Re‐sequencing of ankyrin 3 exon 48 and case‐control association analysis of rare variants in bipolar disorder type I

Doyle GA, Lai AT, Chou AD, Wang M‐J, Gai X, Rappaport EF, Berrettini WH. Re‐sequencing of ankyrin 3 exon 48 and case‐control association analysis of rare variants in bipolar disorder type I. Bipolar Disord 2012: 14: 809–821. © 2012 The Authors. Journal compilation © 2012 John Wiley & Sons A/S. Objectives: Genome‐wide association studies (GWAS) recently identified ankyrin 3 (ANK3) as a candidate gene for bipolar disorder type I (BPD‐I). Because the GWAS suggested multiple common haplotypes associated with BPD‐I (with odds ratio ～1.3), we hypothesized that rare variants within these common haplotypes might increase risk for BPD‐I. Methods: We undertook a project in which the serine‐rich domain–tail domain (SRD‐TD)‐encoding exon of ANK3 was amplified from genomic DNA (gDNA) of 384 BPD‐I patients and re‐sequenced by next generation sequencing (NGS; SOLiD?).

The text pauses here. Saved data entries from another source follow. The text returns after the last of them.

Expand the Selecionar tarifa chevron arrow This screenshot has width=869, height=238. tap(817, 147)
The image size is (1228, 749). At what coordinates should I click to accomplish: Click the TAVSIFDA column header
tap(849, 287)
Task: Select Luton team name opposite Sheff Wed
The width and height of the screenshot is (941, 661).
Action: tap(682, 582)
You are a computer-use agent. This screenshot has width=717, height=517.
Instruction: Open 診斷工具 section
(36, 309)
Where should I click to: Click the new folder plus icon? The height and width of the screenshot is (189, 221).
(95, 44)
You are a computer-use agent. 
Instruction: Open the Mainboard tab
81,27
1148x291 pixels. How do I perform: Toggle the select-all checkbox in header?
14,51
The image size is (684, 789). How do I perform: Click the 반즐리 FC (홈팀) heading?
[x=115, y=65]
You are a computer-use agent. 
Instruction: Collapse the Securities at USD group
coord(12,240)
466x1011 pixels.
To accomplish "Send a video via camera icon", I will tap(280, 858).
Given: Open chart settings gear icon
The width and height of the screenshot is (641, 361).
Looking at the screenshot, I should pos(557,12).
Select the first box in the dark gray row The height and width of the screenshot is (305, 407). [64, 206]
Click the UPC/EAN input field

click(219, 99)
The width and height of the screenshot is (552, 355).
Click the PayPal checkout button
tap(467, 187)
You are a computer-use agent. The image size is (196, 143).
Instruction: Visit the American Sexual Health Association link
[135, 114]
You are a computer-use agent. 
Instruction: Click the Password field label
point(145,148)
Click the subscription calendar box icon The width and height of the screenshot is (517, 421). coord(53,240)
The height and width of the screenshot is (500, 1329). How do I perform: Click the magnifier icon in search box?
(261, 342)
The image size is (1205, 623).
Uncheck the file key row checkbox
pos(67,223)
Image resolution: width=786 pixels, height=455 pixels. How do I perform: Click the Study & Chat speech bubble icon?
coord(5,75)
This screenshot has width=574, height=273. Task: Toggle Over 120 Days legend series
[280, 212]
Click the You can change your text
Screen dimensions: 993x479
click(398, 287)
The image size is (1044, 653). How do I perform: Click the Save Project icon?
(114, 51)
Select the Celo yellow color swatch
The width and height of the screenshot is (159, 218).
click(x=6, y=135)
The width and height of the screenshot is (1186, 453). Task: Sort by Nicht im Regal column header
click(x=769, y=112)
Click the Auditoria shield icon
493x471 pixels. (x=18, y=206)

Results: We confirmed 18 novel mis‐sense rare variants and one novel insertion/deletion variant within the SRD‐TD exon, many of which change amino acid residues with extremely high evolutionary conservation. We genotyped most of these mis‐sense variants in ≥ 1000 BPD‐I and ≥ 1000 control individuals. We found no statistically significant association of any of the rare variants detected with BPD‐I. Conclusions: Thus, we conclude that rare variants within the re‐sequenced structural domains of ANK3 exon 48 do not contribute to BPD‐I.